╔══

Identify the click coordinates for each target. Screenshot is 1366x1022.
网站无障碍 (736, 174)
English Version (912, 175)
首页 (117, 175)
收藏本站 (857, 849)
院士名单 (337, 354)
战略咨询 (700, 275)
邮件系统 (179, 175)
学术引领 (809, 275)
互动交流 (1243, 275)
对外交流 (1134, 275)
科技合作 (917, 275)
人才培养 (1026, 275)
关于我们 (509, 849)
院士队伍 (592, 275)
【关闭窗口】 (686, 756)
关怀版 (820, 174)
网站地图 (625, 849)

╚══
╔══

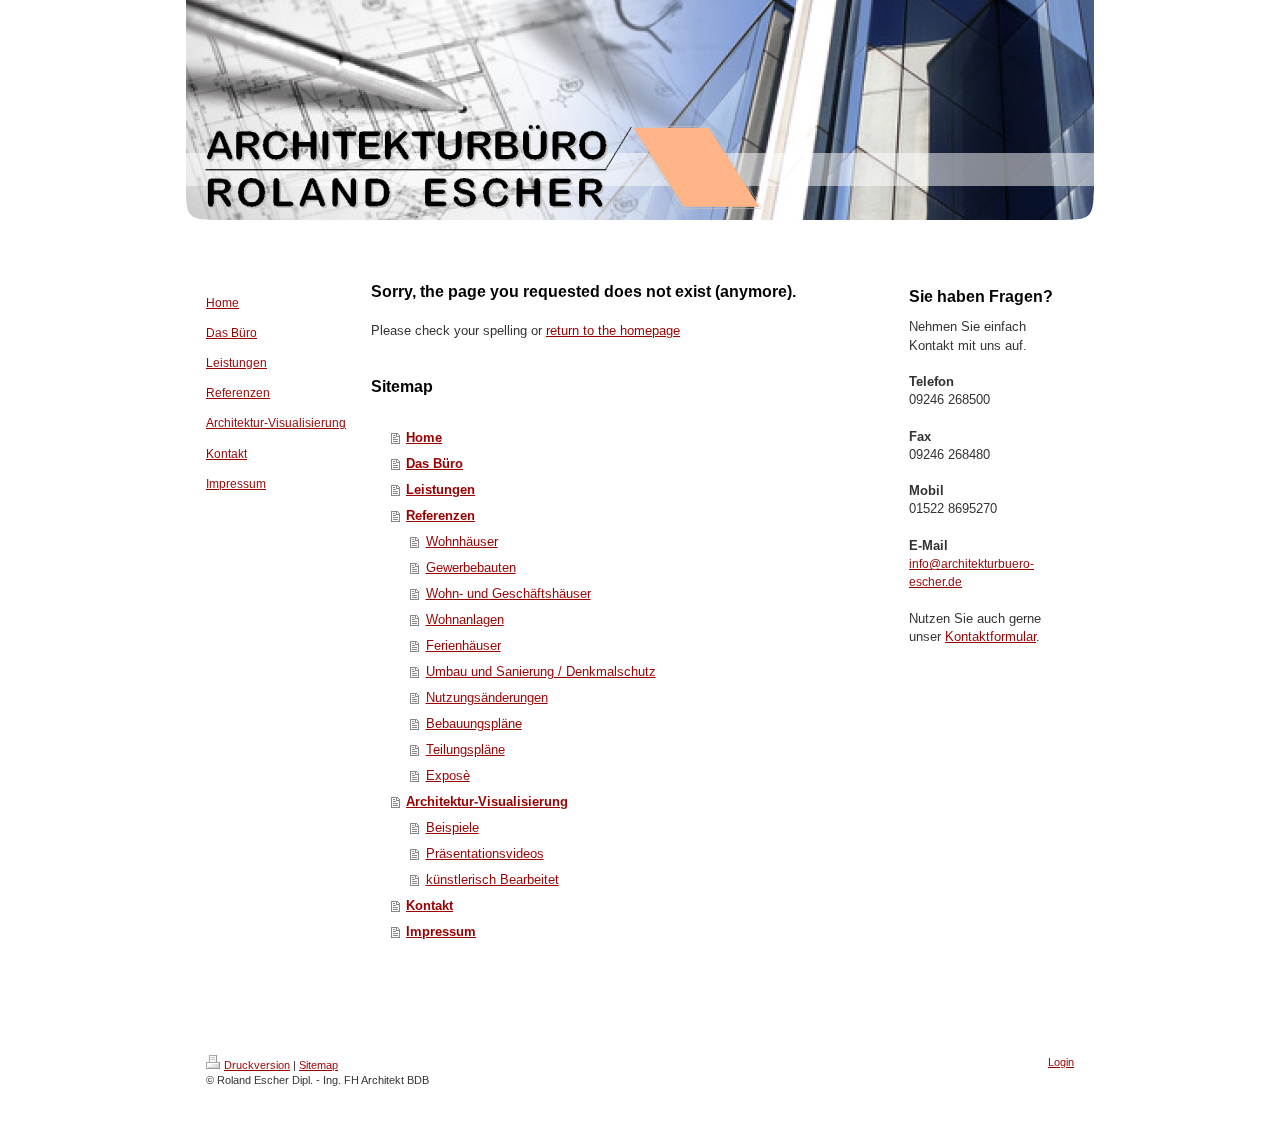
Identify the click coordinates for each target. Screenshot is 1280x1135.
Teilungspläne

╚══

What you have to do: For every line above with the word "each" in it, make a copy.

Result:
Identify the click coordinates for each target. Screenshot is 1366x1022.
Identify the click coordinates for each target. Screenshot is 1280x1135.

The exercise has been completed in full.